7.4 Miles and Venus Fly Traps!

Today we hiked a 7.4 mile section of the mountains to sea trail, and let me tell you . . .  I am SO glad it had rained the days before, because we opted to not bring Gus with us – and good thing.

This section of trail unlike any of the other ones we have done was grassy every other section.  Some of the sections were overgrown with blackberry bushes and prickly vines, and full of ticks.

Every time we went through a section with tall grass, we had to do a tick check – which drastically slowed down our pace.  I was smart since ticks seem to like me – I sprayed myself before we started on the trail so I (unlike past times) had none that I can recall on me.  Gary  on the other hand, had several each time we did a tick check, and our friend Elissa had one or two each time.

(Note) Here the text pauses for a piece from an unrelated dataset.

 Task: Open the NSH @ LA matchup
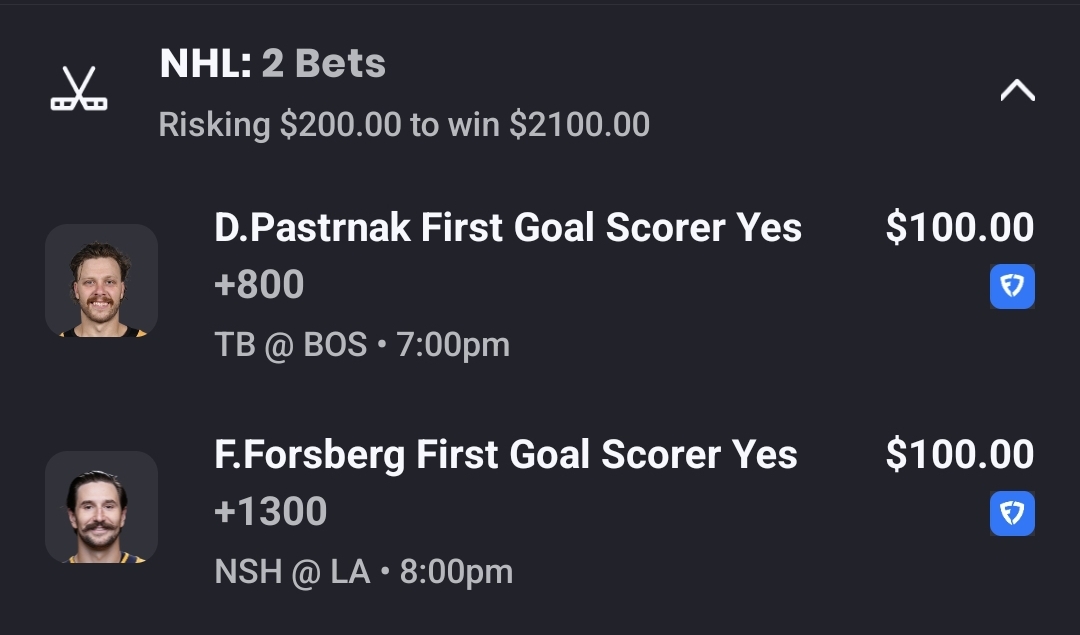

By the time we got to spraying Gary, the spray didn’t stick because of all the sweat.

We have decided that we are not bringing Gus on any hikes until tick season is over and the weather is cooler (beach or neighbourhood walks only for now) and I have decided that we are spraying before we start the trails and bringing the big can of spray in my pack.

Tips for Hiking During Tick Season

  1. check for ticks right after the hike if there were no grassy areas check for ticks after each section if you are walking through grassy or overgrown areas
  2. always have a tick extractor of some sort on a carribeaner easy to access.  Mine now lives on the outside of my pack and my Patagonia Atom Sling Bag/Purse.  I wrote about it earlier on a previous blog post (Tick Season Has Begun) and it has been SO GOOD to have on me and easily accessable.
  3. I wear a headband for sweat, but it’s not a bad idea to have something for your head
  4. spray yourself for bugs before you start the hike so the spray has time to dry.  I wear long pants, so I don’t feel too bad about spraying the Off deep woods with deet on since it’s not touching my skin much
  5. check your pack and your boots after hiking!  we found a tick on the shoes – good to find them before they get in your car
  6. this is a general tip for hiking (another post later about hiking tips to come) bring a spare change of clothes for after the hike and check yourself , your pack, and your shoes before they go in a plastic bag in the car.  We found one on Gary’s boots, and Elissa had found one on her pack and her boots.
  7. make sure you check for the tiny ones!  the almost microscopic itty bitty ones that are just as bad if not worse as the larger ones you can see more.
  8. check your back, your hair, your neck, everywhere!


So after the long hike, we had brunch, and then Gary and I went to the Farmer’s Market to pick up my venus flytrap plants that I had been wanting, and I also got another plant called a Drosera (sundew) plant that has little drops of sticky dew on the leaves, and when a bug lands on it, it cant get off.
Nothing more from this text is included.